Why couldn't she just be happy? 

These questions swirled through her mind as her stomach churned and she let out another round of yellow vomit. Tears began to resurface as the hole in her heart grew larger with every passing second. Her mind was swarming with flies of hatred and self-deprecation that gleefully ate away at the rotting carcass of her head. They whispered that maybe if she hurled enough, she could lose the fat in her thighs. If she cried enough, then her eyes just might turn a beautiful shade of blue instead of their dirt colour. If she bled enough, that maybe her mind would finally stop screaming. 

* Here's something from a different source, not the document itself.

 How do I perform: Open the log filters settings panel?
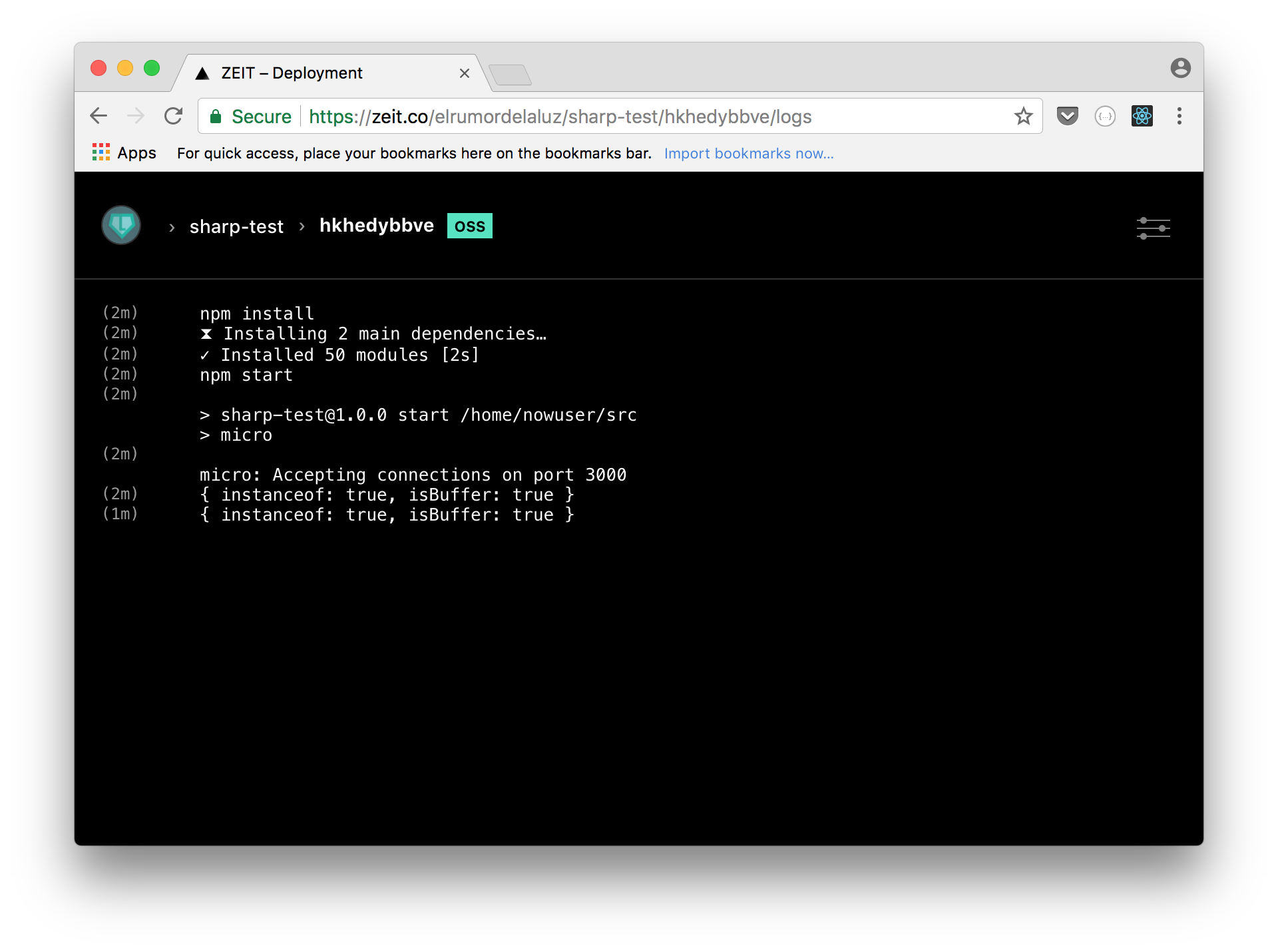click(x=1154, y=228)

She didn't want this, not anymore. Once upon a time, happiness was all she could feel. Those were better days. She just wanted beauty and love, yet both were restricted from her; both had been forged into a forbidden fruit that she would kill to gain, even if she had to pull the trigger on herself. 

The puking stopped and the room went silent, the only noise the ear could hear was the quiet sobbing of her lost soul. Her numb heart was aching for just a glimpse of joy, but instead it felt the dull ache of the knife that had been lodged in it for far too long. 

The silence dragged on, leaving the apartment in an uncomfortable state of waiting. Then, a quiet humming eased the unsettling silence of the room. The soft vibrations of her phone jolted her mind out of the self-deprecating chant it was in for just a moment.

She lifted her phone to her ear, trying to hold her hiccups back and maintain a steady voice.

“ Hello! This is Rachel Drummond from Dr. Moretti's office returning your call. How may I assist you today?”

“ Hel-Hello? I called a few days ago, and I feel ready to make an appointment with Dr. Moretti. Does she have anyone booked for tomorrow morning?”